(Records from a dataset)
──────
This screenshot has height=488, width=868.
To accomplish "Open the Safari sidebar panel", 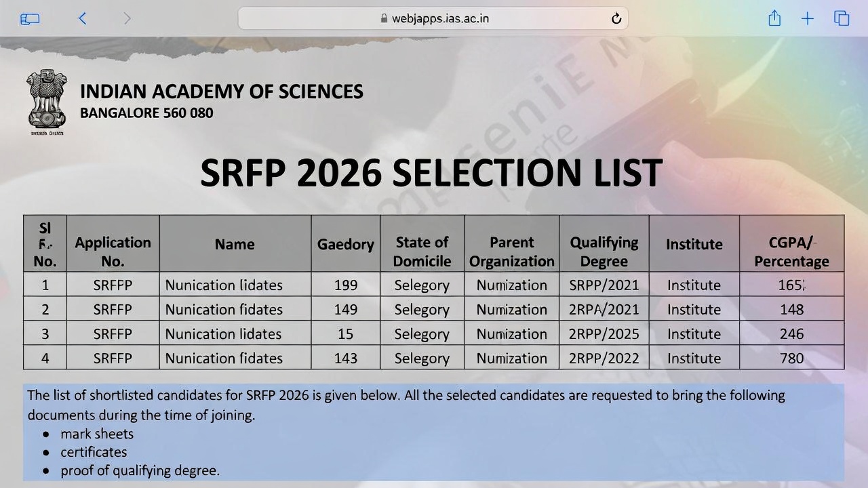I will (x=31, y=19).
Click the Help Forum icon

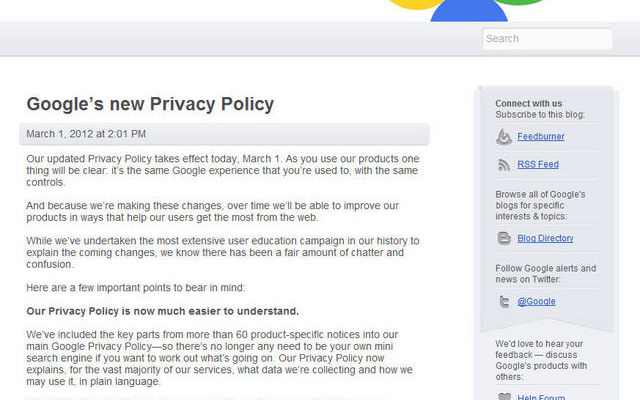click(504, 396)
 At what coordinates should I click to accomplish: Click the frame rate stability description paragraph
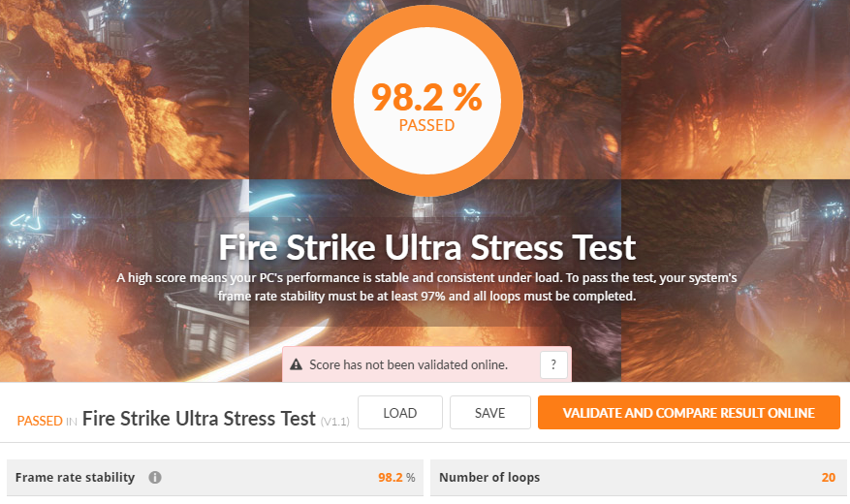(427, 287)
──────
== How to complete this task ==
Only what runs from the line containing "Click the Help Forum icon" through the end of the entries above should be extracted, exactly and without pictures.

== Your response ==
Click the Help Forum icon

click(504, 396)
 At what coordinates should I click to accomplish: Click the frame rate stability description paragraph
(427, 287)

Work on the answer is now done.